Interesting reading your post Ian as well as provided link
This is just a hobby for me and don't want to get so far into it but find it interesting
Again don't take me wrong I buy video Txs and stuff and use them just like most on rc groups
I talk to and ask questions recently to some people
One big store who sells major radio gear in Canada only sells certain things to actual ham licences people, I bought UHF yagi antenna for tx as example, and had to provide ham licence information in order to complete sale
Supposedly to import video Txs as example you have to have them tested first or else customs will not let them in, this is consumer protection and not to let in video Txs that are harmfull into the country
I understand the last post but it misses how these video Txs get into the country to be resold
There is major point that is missed
Being the loop hole of import and export as well as resale of untested non snickered video Txs
I bought from hobby king video Txs that are not legal as example recently for like $15 each
The shipping tag said rc toys and value
You see even hobby king
Sells video Txs as example to just anyone and also those that are illegal and have to pass through customs but slip through undetected
Canada must be very similar to the USA of a
I thought USA was more strict
I've been searching RC groups for a few days with no luck. So If someone could point me in the right direction or different thread that would awesome.
long story short
I'm getting some interference from my 2.4ghz tx on my 5.8ghz AV reciever. as seen in the youtube vid.
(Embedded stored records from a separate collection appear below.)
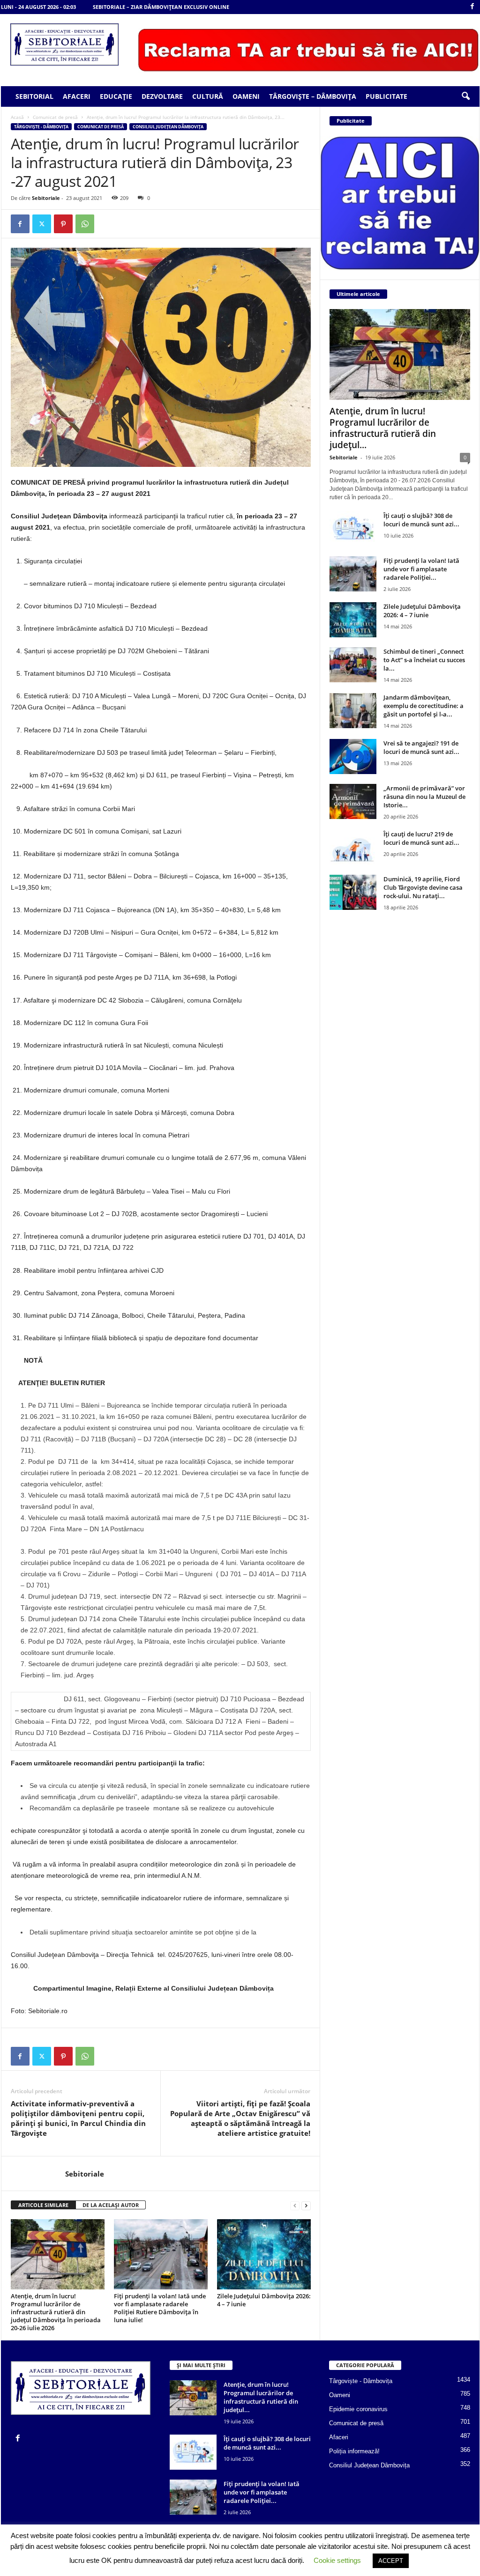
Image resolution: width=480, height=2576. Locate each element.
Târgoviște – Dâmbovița (312, 96)
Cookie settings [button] (337, 2560)
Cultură (207, 96)
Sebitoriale (46, 197)
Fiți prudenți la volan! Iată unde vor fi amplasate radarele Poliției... (421, 569)
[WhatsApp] (84, 223)
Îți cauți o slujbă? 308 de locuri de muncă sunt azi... (421, 519)
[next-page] (306, 2205)
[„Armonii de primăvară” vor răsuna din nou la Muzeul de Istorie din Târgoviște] (353, 801)
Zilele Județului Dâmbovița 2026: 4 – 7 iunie (264, 2300)
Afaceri (76, 96)
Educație (116, 96)
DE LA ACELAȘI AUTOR (110, 2204)
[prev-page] (295, 2205)
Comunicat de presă (55, 117)
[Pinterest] (63, 223)
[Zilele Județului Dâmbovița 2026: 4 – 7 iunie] (264, 2254)
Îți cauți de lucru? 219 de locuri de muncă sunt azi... (421, 838)
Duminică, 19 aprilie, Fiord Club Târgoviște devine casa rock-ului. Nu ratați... (423, 887)
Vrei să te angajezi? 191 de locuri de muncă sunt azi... (421, 747)
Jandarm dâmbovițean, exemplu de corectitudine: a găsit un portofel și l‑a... (423, 705)
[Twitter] (41, 223)
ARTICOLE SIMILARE (43, 2204)
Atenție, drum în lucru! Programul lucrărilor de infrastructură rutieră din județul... (383, 428)
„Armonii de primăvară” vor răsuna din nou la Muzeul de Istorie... (424, 796)
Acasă (17, 117)
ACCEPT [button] (390, 2560)
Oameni (246, 96)
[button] (465, 96)
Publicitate (386, 96)
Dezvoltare (162, 96)
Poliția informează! (354, 2451)
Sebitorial (34, 96)
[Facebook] (472, 7)
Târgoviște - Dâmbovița (41, 127)
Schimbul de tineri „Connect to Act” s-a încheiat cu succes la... (424, 659)
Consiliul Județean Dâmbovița (168, 127)
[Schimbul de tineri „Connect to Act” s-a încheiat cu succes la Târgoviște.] (353, 664)
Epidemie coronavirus (358, 2409)
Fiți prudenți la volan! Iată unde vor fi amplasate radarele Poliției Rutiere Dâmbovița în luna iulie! (160, 2308)
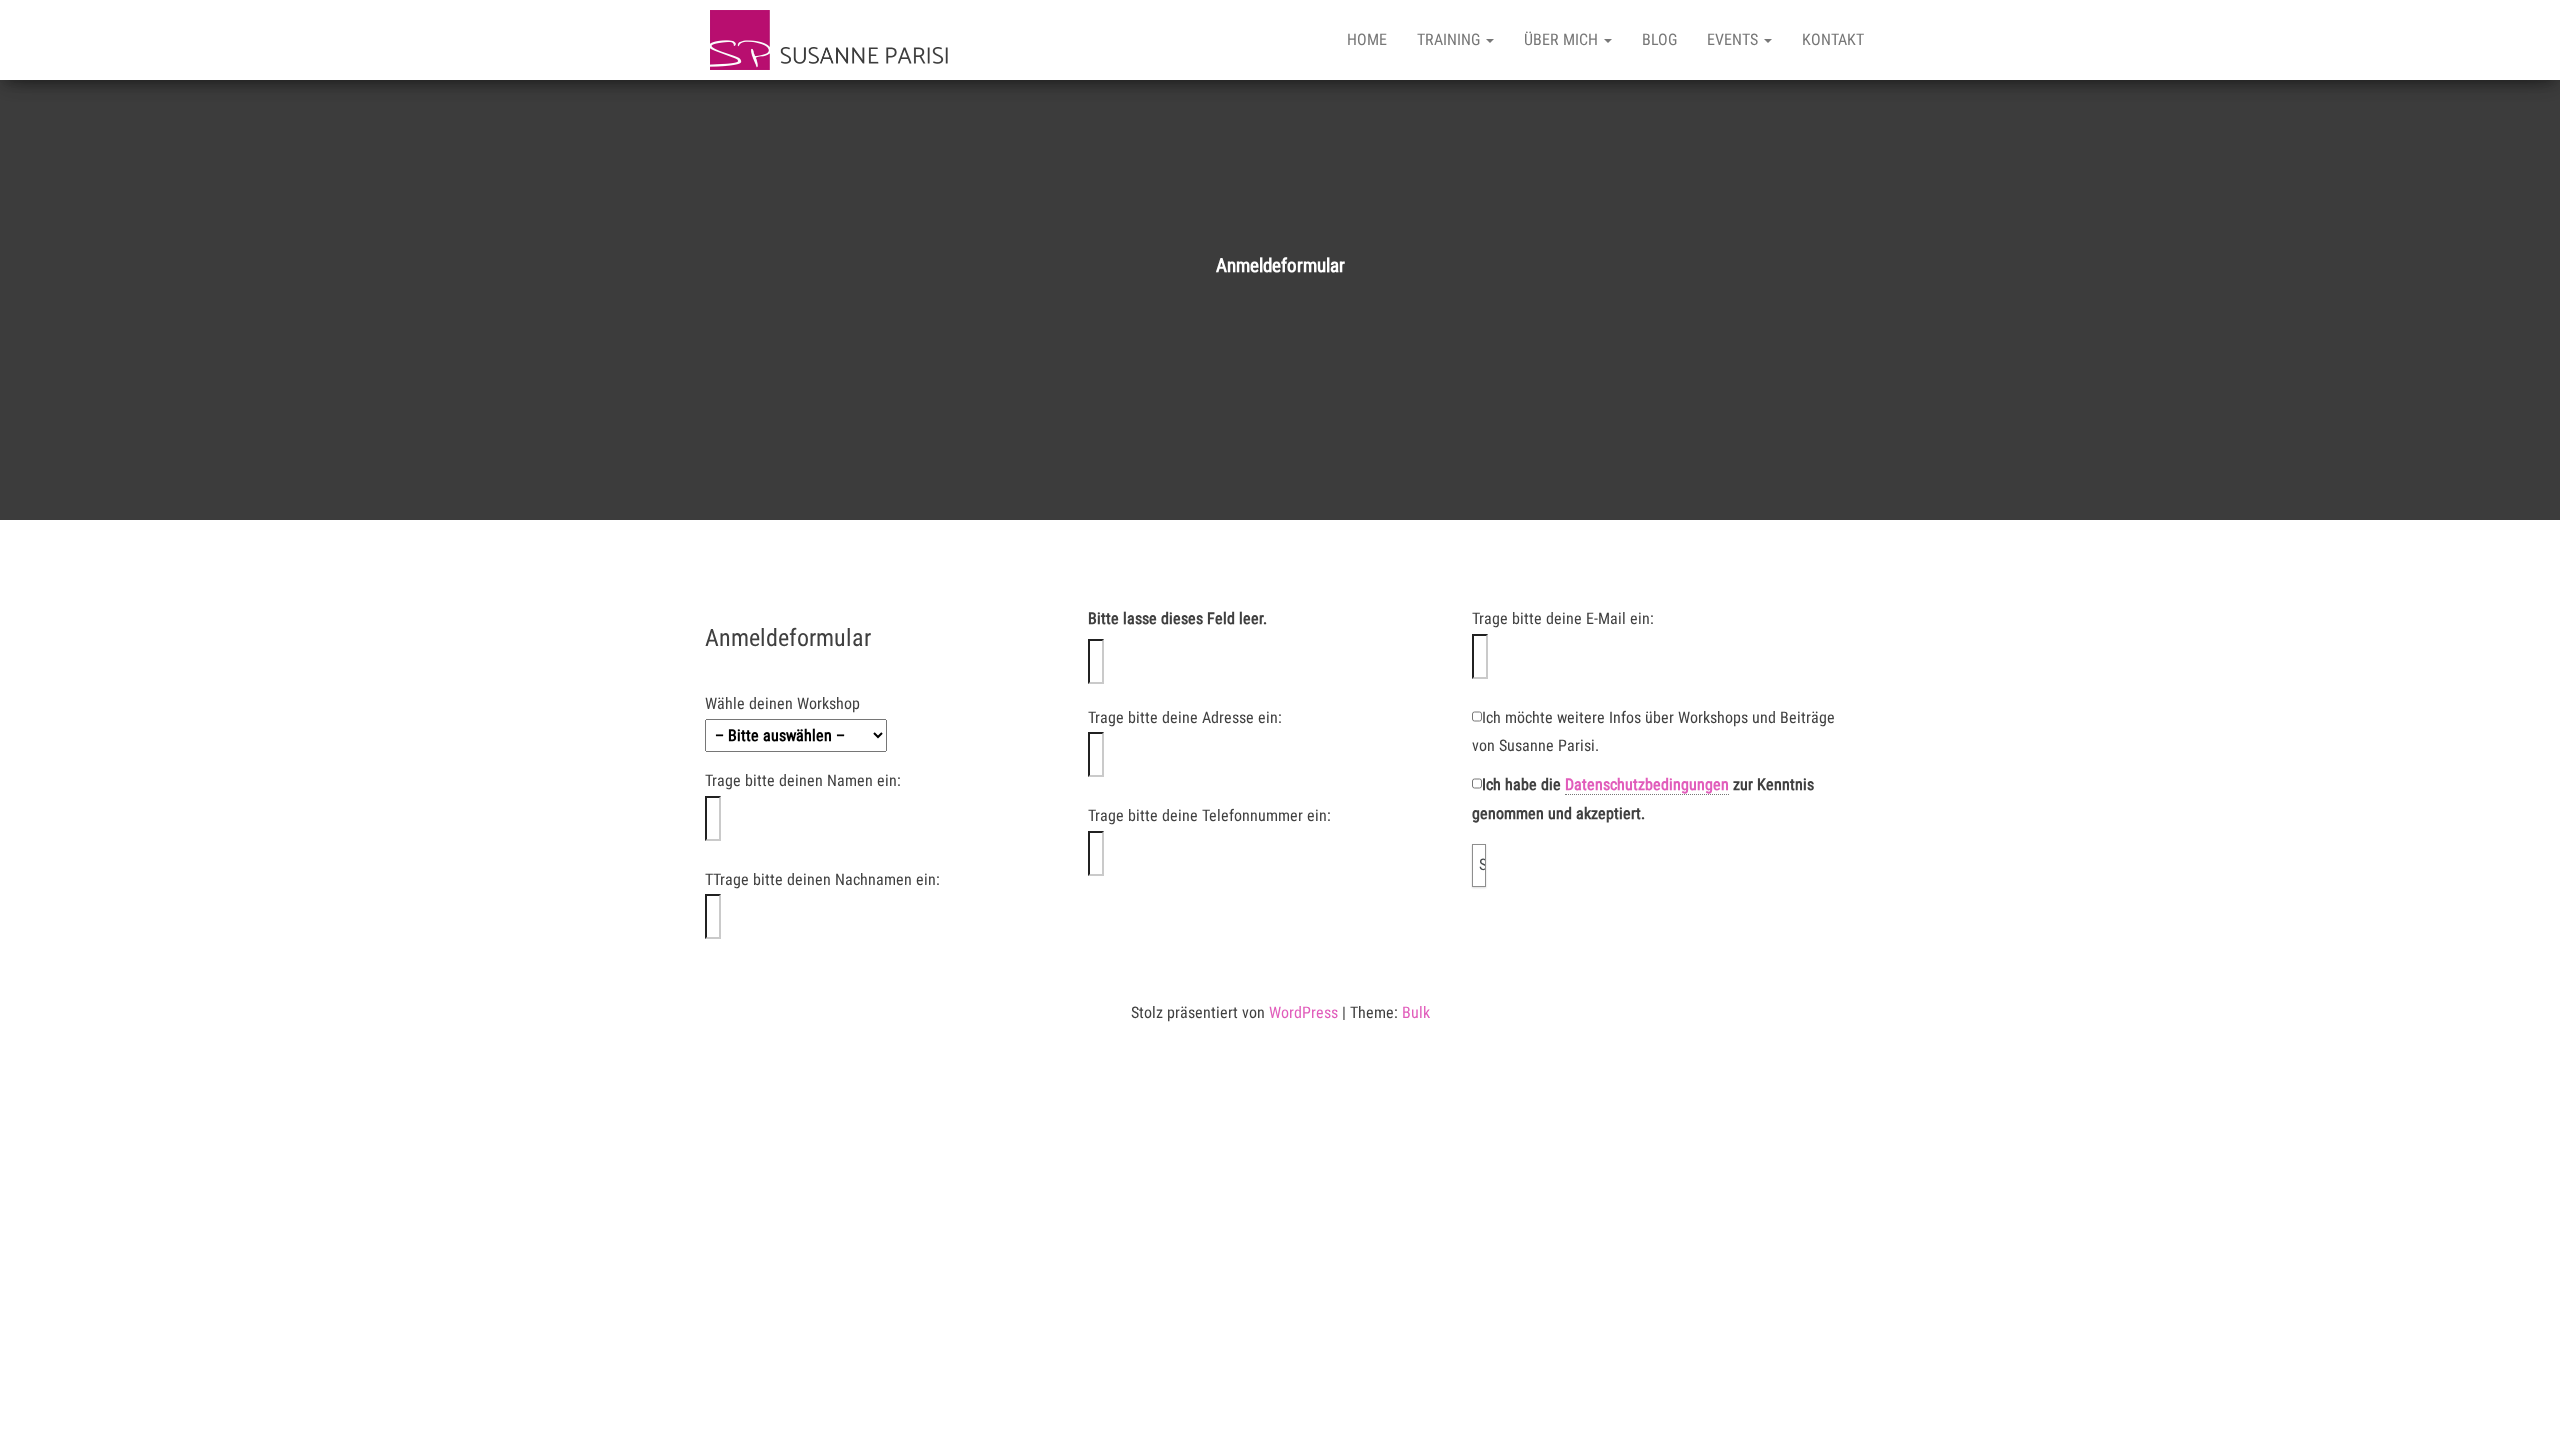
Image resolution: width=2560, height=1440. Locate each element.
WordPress (1303, 1012)
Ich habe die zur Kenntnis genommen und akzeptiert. (1643, 799)
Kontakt (1833, 39)
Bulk (1416, 1012)
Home (1367, 39)
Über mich (1563, 39)
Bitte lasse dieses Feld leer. (1177, 618)
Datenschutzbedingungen (1647, 784)
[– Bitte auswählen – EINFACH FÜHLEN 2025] (896, 735)
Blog (1659, 39)
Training (1450, 39)
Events (1734, 39)
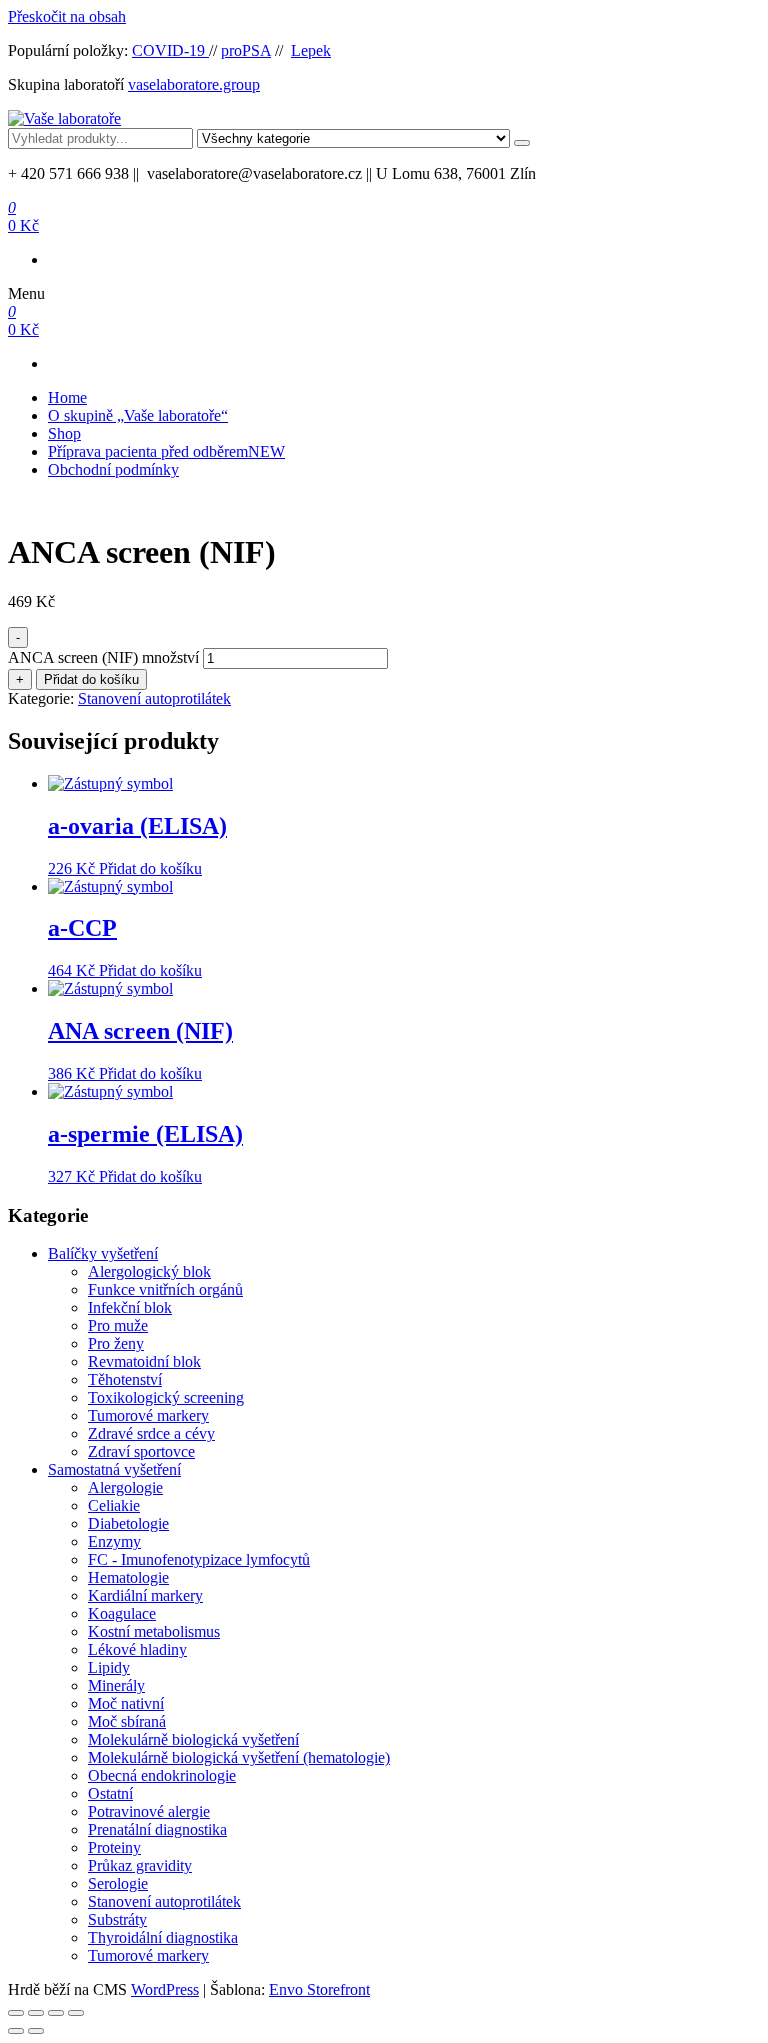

I noticed it when when I only come closer to the screen/ground station when flying FPV all other times its crystal clear. it starts about 2m away from the Ground station The Interference also happens when the 2.4 TX aerial is at different orientations. overall pretty annoying as I've missed something along the way.. I must also explain that while the video shows that I am almost touching the Antenna with my TX. When I'm flying I've got about a 2m zone around the screen before I get that type of interference(the antenna is normally on a tripod about 3m away from the screen.)
I've eliminated the fact that the interference might be caused from the plane/video tx as there is no interference when I move my TX closer to the Video TX.
I've tried a few ferrite rings as well and LP filters etc with no success on ground station as well
The list of equipment is as follows.
200mW 5.8Ghz video tx/ rx set. running off 3s lipos and sony CCD camera.
(these have a CP tx antenna and Clover leaf RX antenna.
flysky/turnigy 9x transmitter
7" LCD screen running off 12v
also a HK tiny OSD (but that is only a new addition and I was getting the interference before that was installed.
I know the easy answer get a pair of goggles and get further away from the ground station.... but i do want still fly fpv..
Any Ideas?? oh yeah sorry for the rushed explanation..
Last edited by meh32; Nov 15, 2012 at 09:13 PM.
It's the rx you need to be concerned about
I mount video tx right on top of esc and have great video
Tx only output and as long as wires don't cross and placed well can be put near noisy things
I actually mount video,tx and esc together with gap
So the same cooling set up cools,both
It's like a video tx and esc sandwich and has no problems
Ground tests will show you this
Depending on your choice of fpv components
You will have no problem
It's the cameras that are real,problems more or,less
Thanks for sharing this advice, Brian!
Thanks for sharing this awesome & helpful information with the community!
I wish I had this advice back when I started into FPV... this is great advice.
Last edited by kevinhines; Nov 24, 2012 at 03:15 PM.